§ **EXERCISE DESCRIPTION**
The records below are to be written out exactly, with every picture omitted.

§ **AVAILABLE DATA**

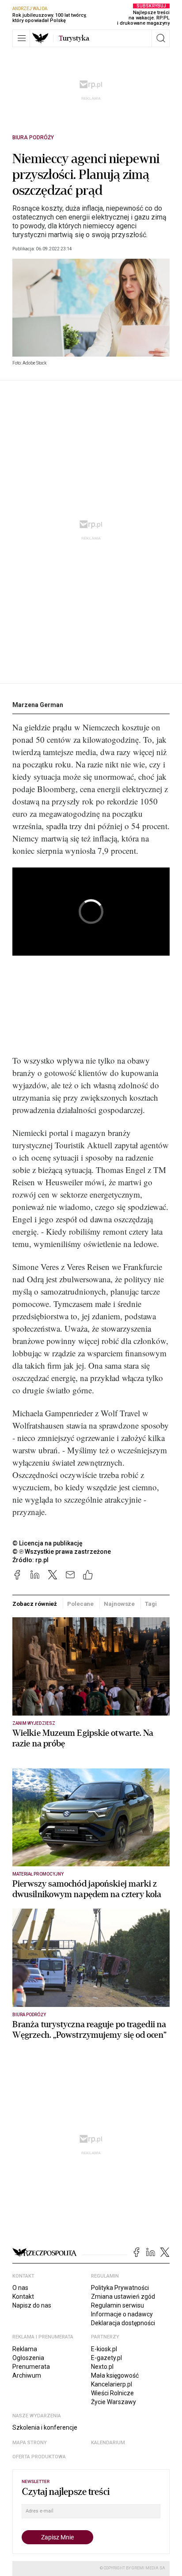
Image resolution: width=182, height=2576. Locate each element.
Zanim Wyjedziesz (33, 1723)
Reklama (24, 2349)
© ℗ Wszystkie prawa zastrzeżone (61, 1551)
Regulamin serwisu (117, 2305)
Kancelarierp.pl (111, 2384)
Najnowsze (119, 1604)
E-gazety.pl (106, 2357)
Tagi (150, 1604)
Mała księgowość (115, 2375)
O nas (20, 2287)
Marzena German (37, 704)
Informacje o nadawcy (122, 2314)
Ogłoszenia (28, 2357)
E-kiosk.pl (104, 2349)
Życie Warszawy (113, 2401)
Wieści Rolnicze (112, 2393)
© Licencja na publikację (47, 1543)
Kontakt (23, 2296)
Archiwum (26, 2375)
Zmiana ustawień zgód (123, 2296)
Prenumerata (31, 2366)
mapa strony (29, 2443)
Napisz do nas (31, 2305)
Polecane (80, 1604)
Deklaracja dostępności (123, 2323)
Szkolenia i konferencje (44, 2427)
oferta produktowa (39, 2457)
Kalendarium (108, 2443)
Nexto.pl (102, 2366)
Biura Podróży (33, 137)
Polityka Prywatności (120, 2287)
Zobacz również (34, 1604)
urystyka (74, 38)
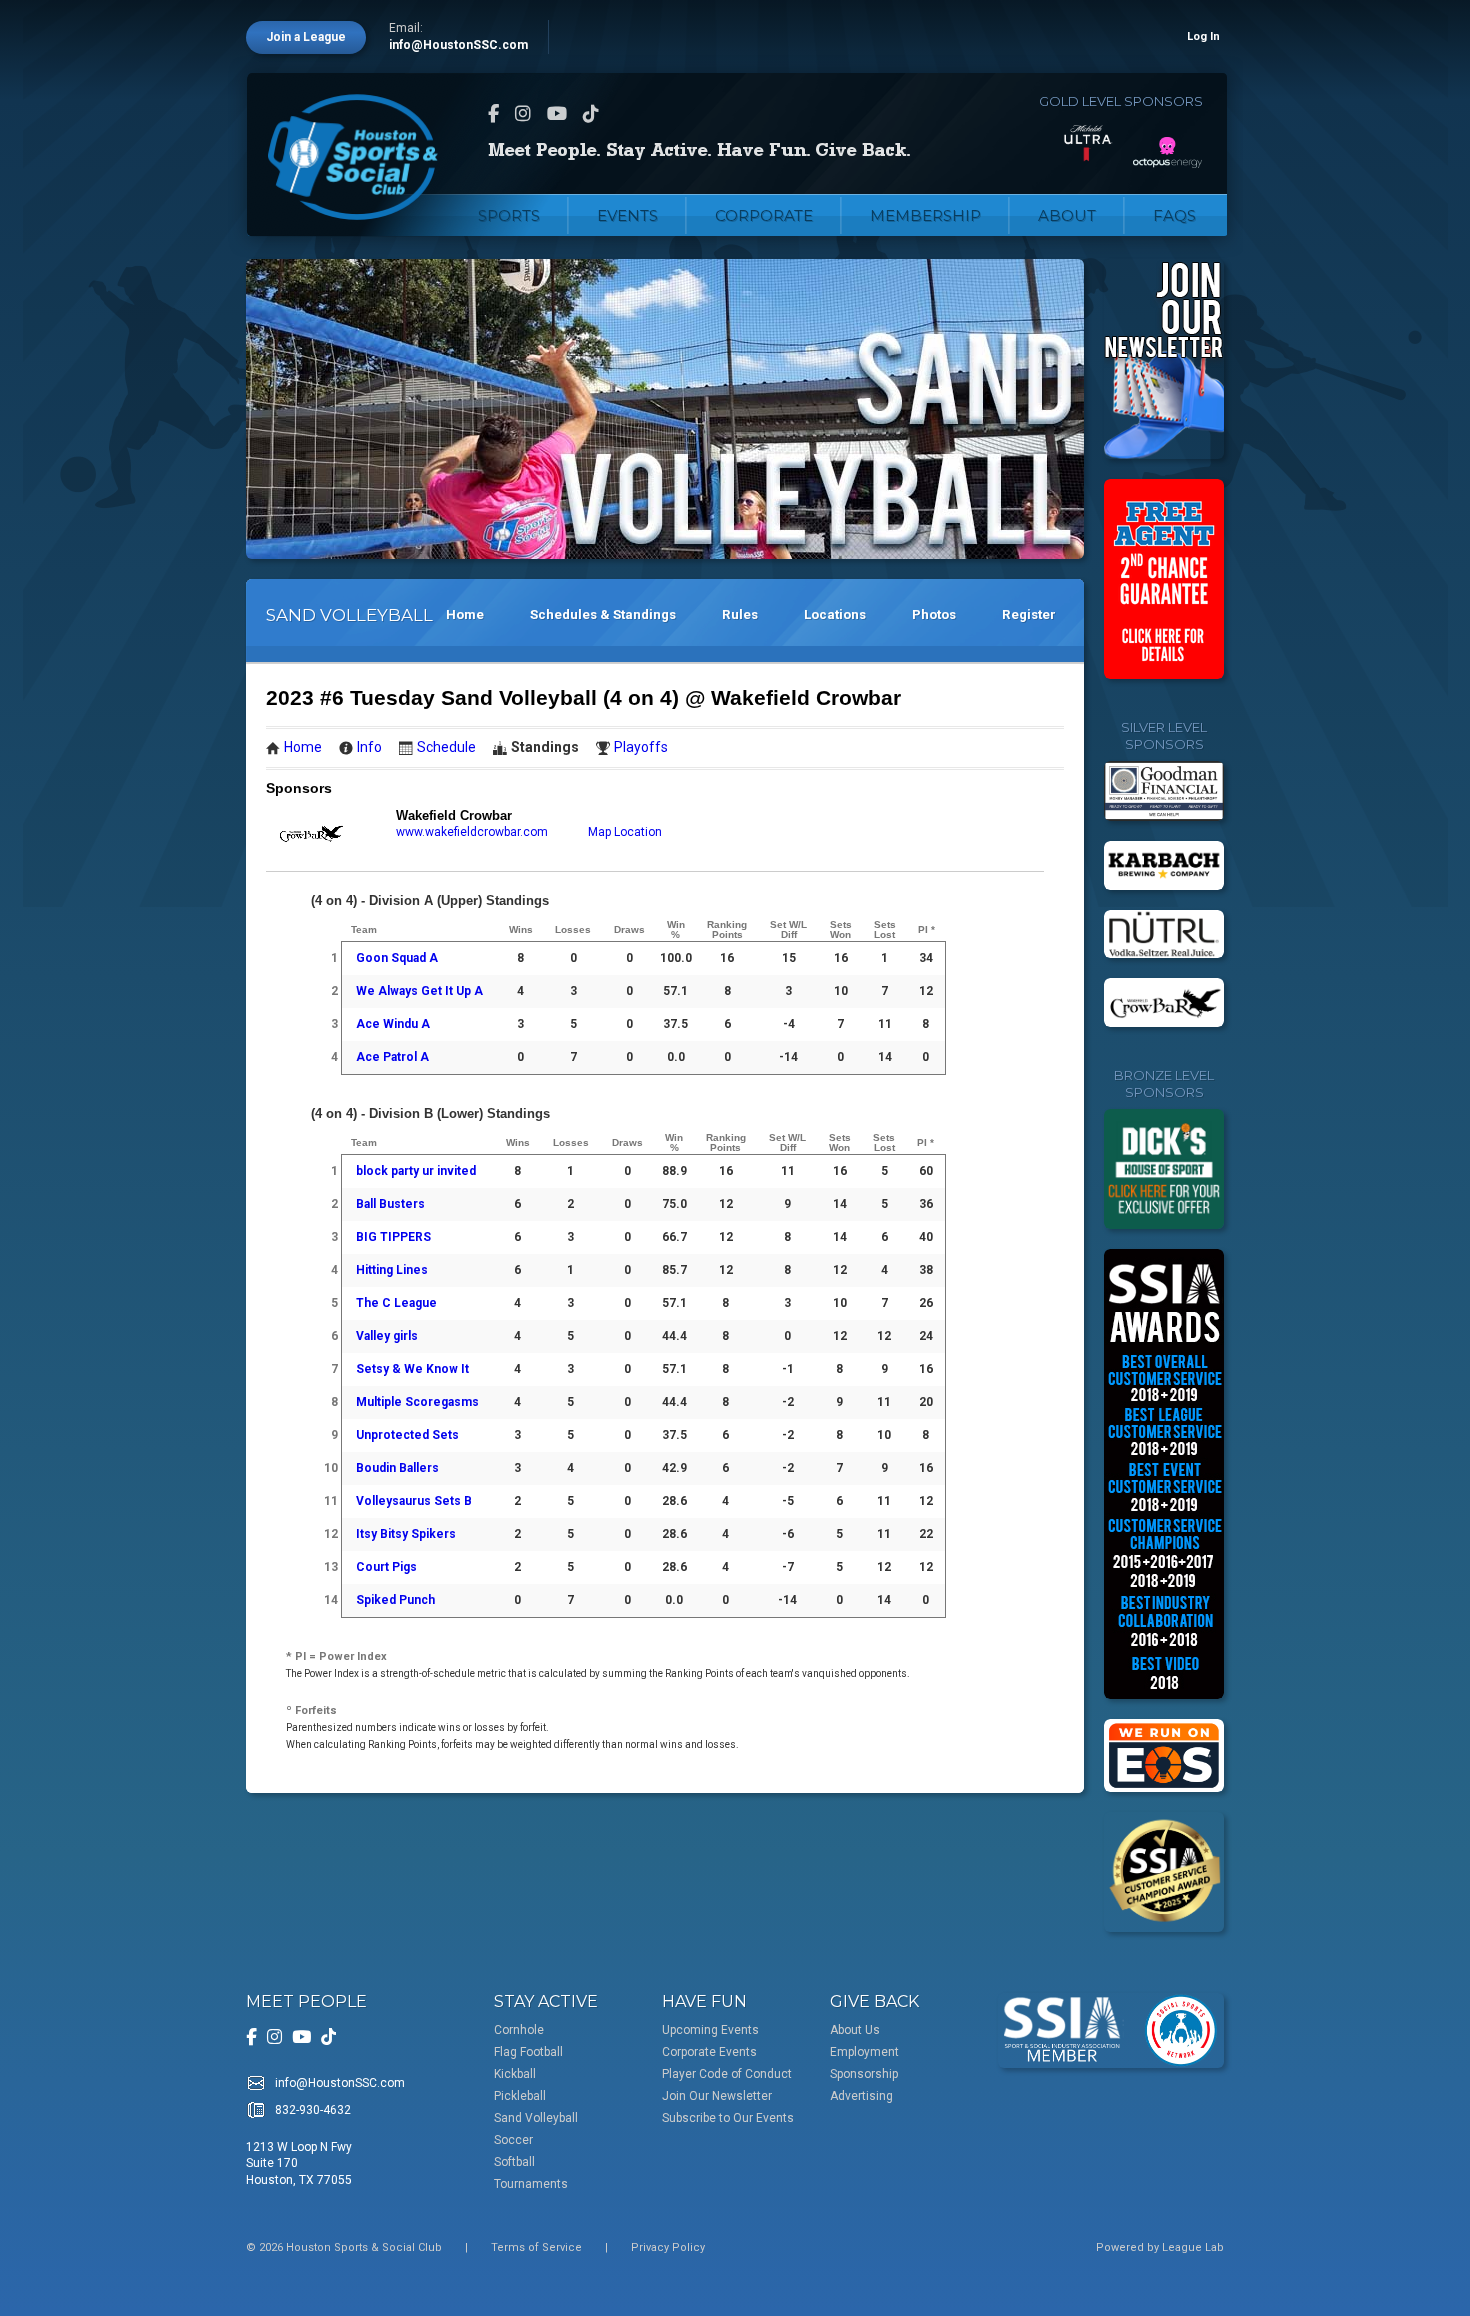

§ **ANSWER SPACE**
Image resolution: width=182, height=2576. Locate each element.
Zanim Wyjedziesz (33, 1723)
Reklama (24, 2349)
© ℗ Wszystkie prawa zastrzeżone (61, 1551)
Regulamin serwisu (117, 2305)
Kancelarierp.pl (111, 2384)
Najnowsze (119, 1604)
E-gazety.pl (106, 2357)
Tagi (150, 1604)
Mała księgowość (115, 2375)
O nas (20, 2287)
Marzena German (37, 704)
Informacje o nadawcy (122, 2314)
Ogłoszenia (28, 2357)
E-kiosk.pl (104, 2349)
Życie Warszawy (113, 2401)
Wieści Rolnicze (112, 2393)
© Licencja na publikację (47, 1543)
Kontakt (23, 2296)
Archiwum (26, 2375)
Zmiana ustawień zgód (123, 2296)
Prenumerata (31, 2366)
mapa strony (29, 2443)
Napisz do nas (31, 2305)
Polecane (80, 1604)
Deklaracja dostępności (123, 2323)
Szkolenia i konferencje (44, 2427)
oferta produktowa (39, 2457)
Kalendarium (108, 2443)
Nexto.pl (102, 2366)
Biura Podróży (33, 137)
Polityka Prywatności (120, 2287)
Zobacz również (34, 1604)
urystyka (74, 38)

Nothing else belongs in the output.